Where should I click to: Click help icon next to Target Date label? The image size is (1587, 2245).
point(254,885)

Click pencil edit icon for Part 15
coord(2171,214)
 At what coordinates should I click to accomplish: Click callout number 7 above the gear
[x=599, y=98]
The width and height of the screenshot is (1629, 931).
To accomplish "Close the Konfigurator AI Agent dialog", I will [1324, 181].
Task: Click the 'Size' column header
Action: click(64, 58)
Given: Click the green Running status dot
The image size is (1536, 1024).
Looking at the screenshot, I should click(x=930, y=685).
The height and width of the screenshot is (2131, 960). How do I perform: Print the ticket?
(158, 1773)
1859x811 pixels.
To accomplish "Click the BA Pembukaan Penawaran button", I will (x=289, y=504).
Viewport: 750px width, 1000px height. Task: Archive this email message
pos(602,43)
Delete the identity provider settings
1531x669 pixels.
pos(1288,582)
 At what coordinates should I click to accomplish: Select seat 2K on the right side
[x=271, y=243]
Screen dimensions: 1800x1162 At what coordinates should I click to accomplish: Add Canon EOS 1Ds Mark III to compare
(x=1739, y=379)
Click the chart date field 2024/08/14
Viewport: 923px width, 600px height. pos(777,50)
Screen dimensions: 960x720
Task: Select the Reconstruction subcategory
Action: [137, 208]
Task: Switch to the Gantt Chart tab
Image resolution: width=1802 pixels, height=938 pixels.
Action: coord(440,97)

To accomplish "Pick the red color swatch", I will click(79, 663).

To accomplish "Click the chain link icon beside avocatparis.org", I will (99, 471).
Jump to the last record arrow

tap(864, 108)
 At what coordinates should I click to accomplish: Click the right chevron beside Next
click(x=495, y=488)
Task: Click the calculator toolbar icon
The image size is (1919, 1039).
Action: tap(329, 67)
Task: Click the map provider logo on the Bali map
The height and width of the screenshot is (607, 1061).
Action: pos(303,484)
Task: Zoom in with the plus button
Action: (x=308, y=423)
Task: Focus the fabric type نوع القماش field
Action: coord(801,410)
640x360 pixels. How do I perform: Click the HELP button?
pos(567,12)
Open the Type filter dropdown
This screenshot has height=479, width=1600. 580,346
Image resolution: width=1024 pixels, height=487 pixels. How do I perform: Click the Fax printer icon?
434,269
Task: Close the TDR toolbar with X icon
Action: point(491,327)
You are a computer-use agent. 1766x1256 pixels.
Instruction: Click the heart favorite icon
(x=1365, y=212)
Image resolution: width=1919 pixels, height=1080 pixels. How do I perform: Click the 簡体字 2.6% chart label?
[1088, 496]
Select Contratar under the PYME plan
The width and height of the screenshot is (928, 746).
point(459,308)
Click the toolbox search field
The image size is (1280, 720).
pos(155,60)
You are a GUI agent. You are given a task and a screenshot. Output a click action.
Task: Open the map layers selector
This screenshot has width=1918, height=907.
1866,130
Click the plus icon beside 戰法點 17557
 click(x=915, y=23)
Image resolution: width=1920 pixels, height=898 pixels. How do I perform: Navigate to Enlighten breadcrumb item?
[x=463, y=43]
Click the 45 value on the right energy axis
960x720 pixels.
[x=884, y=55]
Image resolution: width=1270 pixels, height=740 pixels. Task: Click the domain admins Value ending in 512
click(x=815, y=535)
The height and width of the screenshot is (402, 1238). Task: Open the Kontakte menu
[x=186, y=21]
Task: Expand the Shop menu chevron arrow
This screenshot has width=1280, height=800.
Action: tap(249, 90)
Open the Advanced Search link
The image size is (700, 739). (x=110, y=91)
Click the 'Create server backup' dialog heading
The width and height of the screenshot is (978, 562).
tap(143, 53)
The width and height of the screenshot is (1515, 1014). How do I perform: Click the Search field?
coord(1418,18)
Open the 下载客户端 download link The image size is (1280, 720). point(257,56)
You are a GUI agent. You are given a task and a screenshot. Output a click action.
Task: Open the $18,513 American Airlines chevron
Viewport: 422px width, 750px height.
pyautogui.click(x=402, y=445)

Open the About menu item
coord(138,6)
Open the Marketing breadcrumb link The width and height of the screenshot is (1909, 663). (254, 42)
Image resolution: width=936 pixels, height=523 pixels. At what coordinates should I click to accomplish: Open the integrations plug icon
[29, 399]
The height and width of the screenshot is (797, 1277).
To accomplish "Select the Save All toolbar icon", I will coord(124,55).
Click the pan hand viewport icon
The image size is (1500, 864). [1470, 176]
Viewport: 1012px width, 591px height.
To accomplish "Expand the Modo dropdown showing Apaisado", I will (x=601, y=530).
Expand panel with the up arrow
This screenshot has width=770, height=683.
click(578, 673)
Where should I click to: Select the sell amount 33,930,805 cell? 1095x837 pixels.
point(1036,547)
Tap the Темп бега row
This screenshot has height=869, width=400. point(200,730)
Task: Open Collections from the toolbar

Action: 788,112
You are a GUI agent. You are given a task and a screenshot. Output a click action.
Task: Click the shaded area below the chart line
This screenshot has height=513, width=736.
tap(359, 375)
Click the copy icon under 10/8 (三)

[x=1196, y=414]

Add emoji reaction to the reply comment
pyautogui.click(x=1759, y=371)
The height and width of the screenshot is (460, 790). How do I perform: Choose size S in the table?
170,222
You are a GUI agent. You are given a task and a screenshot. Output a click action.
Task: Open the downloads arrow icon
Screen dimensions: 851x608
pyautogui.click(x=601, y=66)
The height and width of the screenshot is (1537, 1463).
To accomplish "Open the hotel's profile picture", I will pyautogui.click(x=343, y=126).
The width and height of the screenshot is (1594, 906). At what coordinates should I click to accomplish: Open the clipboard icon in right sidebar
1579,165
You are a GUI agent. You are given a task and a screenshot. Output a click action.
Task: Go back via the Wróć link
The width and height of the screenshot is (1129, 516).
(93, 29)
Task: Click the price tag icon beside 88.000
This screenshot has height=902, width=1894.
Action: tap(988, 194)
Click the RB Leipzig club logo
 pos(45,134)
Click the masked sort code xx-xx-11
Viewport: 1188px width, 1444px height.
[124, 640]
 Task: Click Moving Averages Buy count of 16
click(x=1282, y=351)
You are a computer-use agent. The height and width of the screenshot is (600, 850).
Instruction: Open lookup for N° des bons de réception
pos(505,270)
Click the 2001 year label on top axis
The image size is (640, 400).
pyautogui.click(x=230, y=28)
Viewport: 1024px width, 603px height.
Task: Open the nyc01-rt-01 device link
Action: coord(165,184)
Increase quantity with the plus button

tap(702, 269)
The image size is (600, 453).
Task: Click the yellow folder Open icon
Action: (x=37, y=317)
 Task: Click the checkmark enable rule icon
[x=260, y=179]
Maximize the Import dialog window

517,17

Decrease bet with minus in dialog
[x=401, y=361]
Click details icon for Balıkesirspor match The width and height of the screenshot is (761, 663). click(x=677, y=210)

* EXERCISE DETAILS
Return the material in its entirety, word for word.

* TASK OUTPUT
Where should I click to: Click help icon next to Target Date label? The image size is (1587, 2245).
point(254,885)

Click pencil edit icon for Part 15
coord(2171,214)
 At what coordinates should I click to accomplish: Click callout number 7 above the gear
[x=599, y=98]
The width and height of the screenshot is (1629, 931).
To accomplish "Close the Konfigurator AI Agent dialog", I will [1324, 181].
Task: Click the 'Size' column header
Action: click(64, 58)
Given: Click the green Running status dot
The image size is (1536, 1024).
Looking at the screenshot, I should click(x=930, y=685).
The height and width of the screenshot is (2131, 960). How do I perform: Print the ticket?
(158, 1773)
1859x811 pixels.
To accomplish "Click the BA Pembukaan Penawaran button", I will (x=289, y=504).
Viewport: 750px width, 1000px height. Task: Archive this email message
pos(602,43)
Delete the identity provider settings
1531x669 pixels.
pos(1288,582)
 At what coordinates should I click to accomplish: Select seat 2K on the right side
[x=271, y=243]
Screen dimensions: 1800x1162 At what coordinates should I click to accomplish: Add Canon EOS 1Ds Mark III to compare
(x=1739, y=379)
Click the chart date field 2024/08/14
Viewport: 923px width, 600px height. pos(777,50)
Screen dimensions: 960x720
Task: Select the Reconstruction subcategory
Action: [137, 208]
Task: Switch to the Gantt Chart tab
Image resolution: width=1802 pixels, height=938 pixels.
Action: coord(440,97)

To accomplish "Pick the red color swatch", I will click(79, 663).

To accomplish "Click the chain link icon beside avocatparis.org", I will (99, 471).
Jump to the last record arrow

tap(864, 108)
 At what coordinates should I click to accomplish: Click the right chevron beside Next
click(x=495, y=488)
Task: Click the calculator toolbar icon
The image size is (1919, 1039).
Action: tap(329, 67)
Task: Click the map provider logo on the Bali map
The height and width of the screenshot is (607, 1061).
Action: pos(303,484)
Task: Zoom in with the plus button
Action: (x=308, y=423)
Task: Focus the fabric type نوع القماش field
Action: coord(801,410)
640x360 pixels. How do I perform: Click the HELP button?
pos(567,12)
Open the Type filter dropdown
This screenshot has height=479, width=1600. 580,346
Image resolution: width=1024 pixels, height=487 pixels. How do I perform: Click the Fax printer icon?
434,269
Task: Close the TDR toolbar with X icon
Action: point(491,327)
You are a computer-use agent. 1766x1256 pixels.
Instruction: Click the heart favorite icon
(x=1365, y=212)
Image resolution: width=1919 pixels, height=1080 pixels. How do I perform: Click the 簡体字 2.6% chart label?
[1088, 496]
Select Contratar under the PYME plan
The width and height of the screenshot is (928, 746).
point(459,308)
Click the toolbox search field
The image size is (1280, 720).
pos(155,60)
You are a GUI agent. You are given a task and a screenshot. Output a click action.
Task: Open the map layers selector
This screenshot has width=1918, height=907.
1866,130
Click the plus icon beside 戰法點 17557
 click(x=915, y=23)
Image resolution: width=1920 pixels, height=898 pixels. How do I perform: Navigate to Enlighten breadcrumb item?
[x=463, y=43]
Click the 45 value on the right energy axis
960x720 pixels.
[x=884, y=55]
Image resolution: width=1270 pixels, height=740 pixels. Task: Click the domain admins Value ending in 512
click(x=815, y=535)
The height and width of the screenshot is (402, 1238). Task: Open the Kontakte menu
[x=186, y=21]
Task: Expand the Shop menu chevron arrow
This screenshot has width=1280, height=800.
Action: tap(249, 90)
Open the Advanced Search link
The image size is (700, 739). (x=110, y=91)
Click the 'Create server backup' dialog heading
The width and height of the screenshot is (978, 562).
tap(143, 53)
The width and height of the screenshot is (1515, 1014). How do I perform: Click the Search field?
coord(1418,18)
Open the 下载客户端 download link The image size is (1280, 720). point(257,56)
You are a GUI agent. You are given a task and a screenshot. Output a click action.
Task: Open the $18,513 American Airlines chevron
Viewport: 422px width, 750px height.
pyautogui.click(x=402, y=445)

Open the About menu item
coord(138,6)
Open the Marketing breadcrumb link The width and height of the screenshot is (1909, 663). (254, 42)
Image resolution: width=936 pixels, height=523 pixels. At what coordinates should I click to accomplish: Open the integrations plug icon
[29, 399]
The height and width of the screenshot is (797, 1277).
To accomplish "Select the Save All toolbar icon", I will coord(124,55).
Click the pan hand viewport icon
The image size is (1500, 864). [1470, 176]
Viewport: 1012px width, 591px height.
To accomplish "Expand the Modo dropdown showing Apaisado", I will (x=601, y=530).
Expand panel with the up arrow
This screenshot has width=770, height=683.
click(578, 673)
Where should I click to: Select the sell amount 33,930,805 cell? 1095x837 pixels.
point(1036,547)
Tap the Темп бега row
This screenshot has height=869, width=400. point(200,730)
Task: Open Collections from the toolbar

Action: 788,112
You are a GUI agent. You are given a task and a screenshot. Output a click action.
Task: Click the shaded area below the chart line
This screenshot has height=513, width=736.
tap(359, 375)
Click the copy icon under 10/8 (三)

[x=1196, y=414]

Add emoji reaction to the reply comment
pyautogui.click(x=1759, y=371)
The height and width of the screenshot is (460, 790). How do I perform: Choose size S in the table?
170,222
You are a GUI agent. You are given a task and a screenshot. Output a click action.
Task: Open the downloads arrow icon
Screen dimensions: 851x608
pyautogui.click(x=601, y=66)
The height and width of the screenshot is (1537, 1463).
To accomplish "Open the hotel's profile picture", I will pyautogui.click(x=343, y=126).
The width and height of the screenshot is (1594, 906). At what coordinates should I click to accomplish: Open the clipboard icon in right sidebar
1579,165
You are a GUI agent. You are given a task and a screenshot. Output a click action.
Task: Go back via the Wróć link
The width and height of the screenshot is (1129, 516).
(93, 29)
Task: Click the price tag icon beside 88.000
This screenshot has height=902, width=1894.
Action: tap(988, 194)
Click the RB Leipzig club logo
 pos(45,134)
Click the masked sort code xx-xx-11
Viewport: 1188px width, 1444px height.
[124, 640]
 Task: Click Moving Averages Buy count of 16
click(x=1282, y=351)
You are a computer-use agent. The height and width of the screenshot is (600, 850).
Instruction: Open lookup for N° des bons de réception
pos(505,270)
Click the 2001 year label on top axis
The image size is (640, 400).
pyautogui.click(x=230, y=28)
Viewport: 1024px width, 603px height.
Task: Open the nyc01-rt-01 device link
Action: coord(165,184)
Increase quantity with the plus button

tap(702, 269)
The image size is (600, 453).
Task: Click the yellow folder Open icon
Action: (x=37, y=317)
 Task: Click the checkmark enable rule icon
[x=260, y=179]
Maximize the Import dialog window

517,17

Decrease bet with minus in dialog
[x=401, y=361]
Click details icon for Balıkesirspor match The width and height of the screenshot is (761, 663). click(x=677, y=210)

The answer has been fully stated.